Bolsonaro não aceitou a conclusão dada pelas Forças Armadas sobre o processo eleitoral, disse Cid. A Defesa decidiu realizar uma auditoria paralela a fiscalização do TSE (Tribunal Superior Eleitoral). Na época, o presidente do TSE, Alexandre de Moraes, cobrou uma resposta da pasta após o primeiro turno. "As notícias de realização de auditoria das urnas pelas Forças Armadas, mediante entrega de relatório ao candidato à reeleição, parecem demonstrar a intenção de satisfazer a vontade eleitoral manifestada pelo chefe do Executivo, podendo caracterizar, em tese, desvio de finalidade e abuso de poder", disse Moraes.
Cid disse que Bolsonaro mandou o então ministro alterar a conclusão do relatório. Segundo ele, o presidente queria o relatório final do Ministério da Defesa relatasse que havia fraude nas urnas. "(...) não poderia se comprovar [fraude], porque não era possível auditar", explicou Cid em sua delação sobre a conclusão da pasta. Optou-se, então, por "um meio termo entre o que o presidente queria e o que general Paulo Sergio fez com o trabalho técnico dele", afirmou o ex-ajudante de ordens.

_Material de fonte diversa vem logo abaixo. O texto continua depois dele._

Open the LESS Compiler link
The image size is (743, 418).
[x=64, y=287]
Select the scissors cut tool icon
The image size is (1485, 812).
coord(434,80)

O relatório foi enviado no dia 9 de novembro de 2022 ao TSE. No texto, os militares disseram que "não é possível afirmar que o sistema eletrônico de votação está isento da influência de um eventual código malicioso que possa alterar o seu funcionamento". A urna eletrônica é usada no Brasil desde 1996 sem nenhuma comprovação de fraude ou adulteração de resultado. Elas são auditáveis e passam por teste de integridade.
O sigilo da delação de Cid foi retirado pelo ministro do STF Alexandre de Moraes nesta quarta (19). A decisão ocorre um dia após a PGR (Procuradoria-Geral da República) apresentar uma denúncia contra o ex-presidente Bolsonaro e outras 33 pessoas por tentativa de golpe de Estado.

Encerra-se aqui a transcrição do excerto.